Dreaming of alternative lives – Why I’m motivated to act

This guest blog is by Nasrin Warsame, a volunteer buddy at Migrants Organise. It is part of our series of blogs focussing on ‘Solidarity Knows No Borders’: the weekend of action against the Hostile Environment.

Migration is Life, No Recourse to Public Funds Kills – Justice for Mercy Baguma

Solidarity knows no borders

Desperately trying to extract some semblance of humanity, the news anchor repeats for the third time, ‘I’m trying to give you the opportunity to be compassionate’. The Secretary for Work & Pensions, to whom the invitation was offered, was speaking about the story of Mercy Baguma. Mercy Baguma was an asylum seeker who, due a change in her immigration status, was unable to work and had no recourse to public funds. She was left destitute. On the 22 of August 2020, she was found dead in a flat in Glasgow next to her starving baby. 

Upon hearing the story, the minister could only robotically repeat the contours of the policy which had led to her death. No accountability and no remorse. 

This exchange represents the blatant disregard for human life at the core of Hostile Environment policies directed towards refugees and asylum seekers. The policy targets those who have already made the difficult and often life-threatening journey to the UK, reducing many to poverty and consigning others to life shut out of education, work and home – all the necessities of life. 

We need an urgent change in the Home Office policies, a change which reflects the moral ethic that the lives of people who seek asylum are valuable, preservable and grievable. 

The ineligibility of asylum seekers to receive help through public funds is a twin violence to the precarious situations, and threat to life, that they have tried to leave. In her poem ‘Home’, Warsan Shire wrote:

No one leaves home

unless home is the mouth of a shark

Her poem is one I go back to frequently. I see so much of my parents and myself in this account, not only because like Shire, my family also left Somalia to escape war, but because Shire’s writing encompasses a multitude of hurdles one experiences when seeking refuge. It encompasses the trauma and violence before the journey, en route, and finally in the host country, where dreams of an alternative life, of safety and security, are ground into dust. 

How do we teach empathy and spread life-affirming politics? The unwillingness of the government to affirm and protect the lives of migrants will need a long fight to overcome. We will need to coordinate actions, fight disillusionment, bolster our collective optimism and share resources – whether that be money, time or public space. A transformation towards humane immigration policies will not only assert the bare essentials of life, but it will also cultivate the conditions in which human potential can be realised. We need policies where people can thrive, as well as survive

Under ‘Dignity’ in the FIRM Charter, we demand an end to the No Recourse to Public Funds Conditions attached to some visas. One way of tackling the diminution of human dignity at the core of Hostile Environment policies is to assert that those who have lost their lives will be grieved. People seeking refuge are NOT disposable or expendable, and their lives will be recognised.

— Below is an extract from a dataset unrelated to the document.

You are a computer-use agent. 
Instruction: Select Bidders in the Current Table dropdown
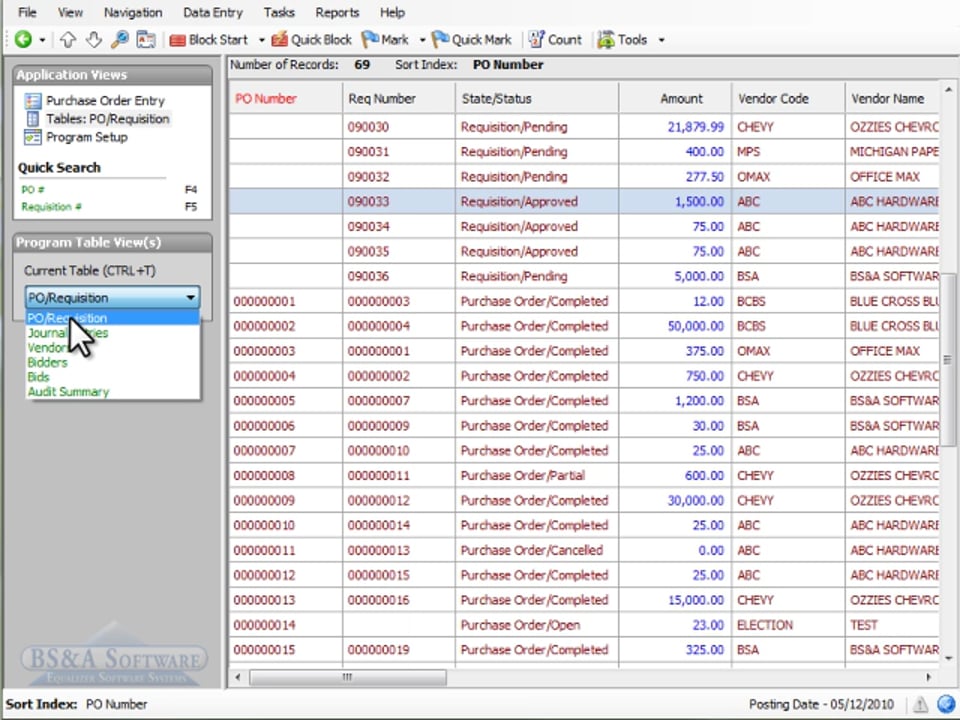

With Migrants Organise, I will be attending the Vigil to Commemorate the Lives Lost to the racist Hostile Environment policy to grieve for Mercy Baguma, Jimmy Mubenga and far too many others. Judith Butler affirmed that ‘even the utterance of a name can come as the most extraordinary form of recognition, especially when one has become nameless or when one’s name has been replaced by a number, or when one is not addressed at all.’

Ultimately, the Hostile Environment was not designed to sustain life, but rather diminish it. The Windrush Scandal has exposed the fragile ground of the concept of citizenship. The Covid-19 pandemic, and now recession, has exacerbated the pervasive structural inequality for migrant workers. Despite this, relational capacities are immense. This Weekend of Action demonstrates that there is a big nation-wide movement, co-ordinated under the FIRM Charter’s demands, ready to confront old systems and produce new possibilities of humanity, of justice, of positive social transformation.